Saved data entries
┄┄┄┄┄┄

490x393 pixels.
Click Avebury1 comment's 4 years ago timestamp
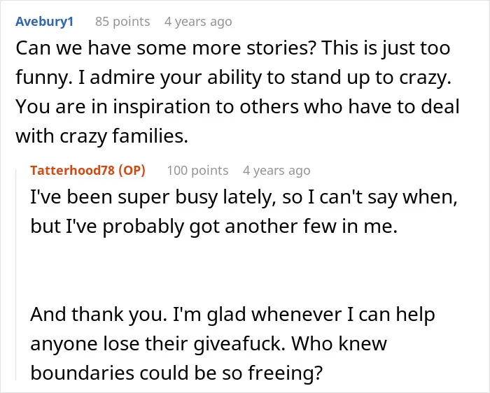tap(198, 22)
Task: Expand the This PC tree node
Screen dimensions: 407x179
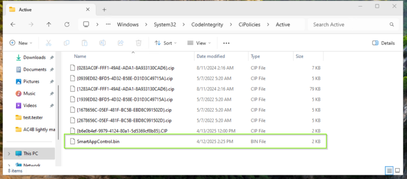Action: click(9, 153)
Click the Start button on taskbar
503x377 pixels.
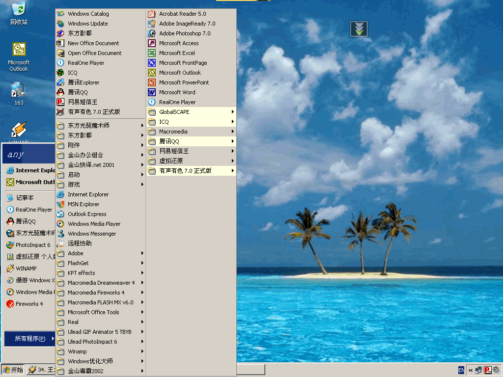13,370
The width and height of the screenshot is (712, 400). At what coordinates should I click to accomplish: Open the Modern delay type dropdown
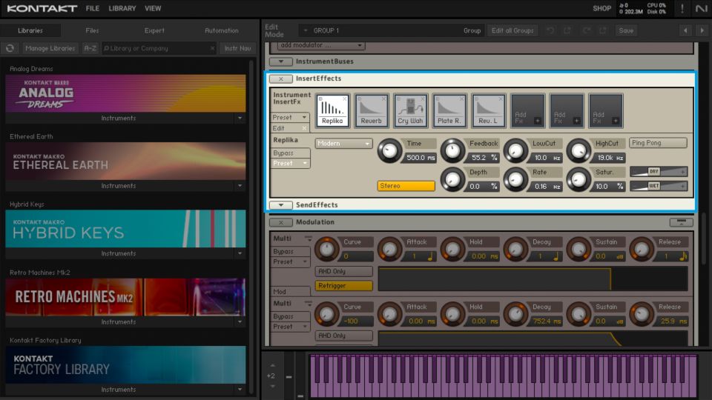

┄┄┄┄┄┄

Directions for this task -> Copy out the records exactly; the pictures stay behind.

Exercise solution ->
490x393 pixels.
Click Avebury1 comment's 4 years ago timestamp
tap(198, 22)
Task: Expand the This PC tree node
Screen dimensions: 407x179
Action: click(9, 153)
Click the Start button on taskbar
503x377 pixels.
13,370
The width and height of the screenshot is (712, 400). At what coordinates should I click to accomplish: Open the Modern delay type dropdown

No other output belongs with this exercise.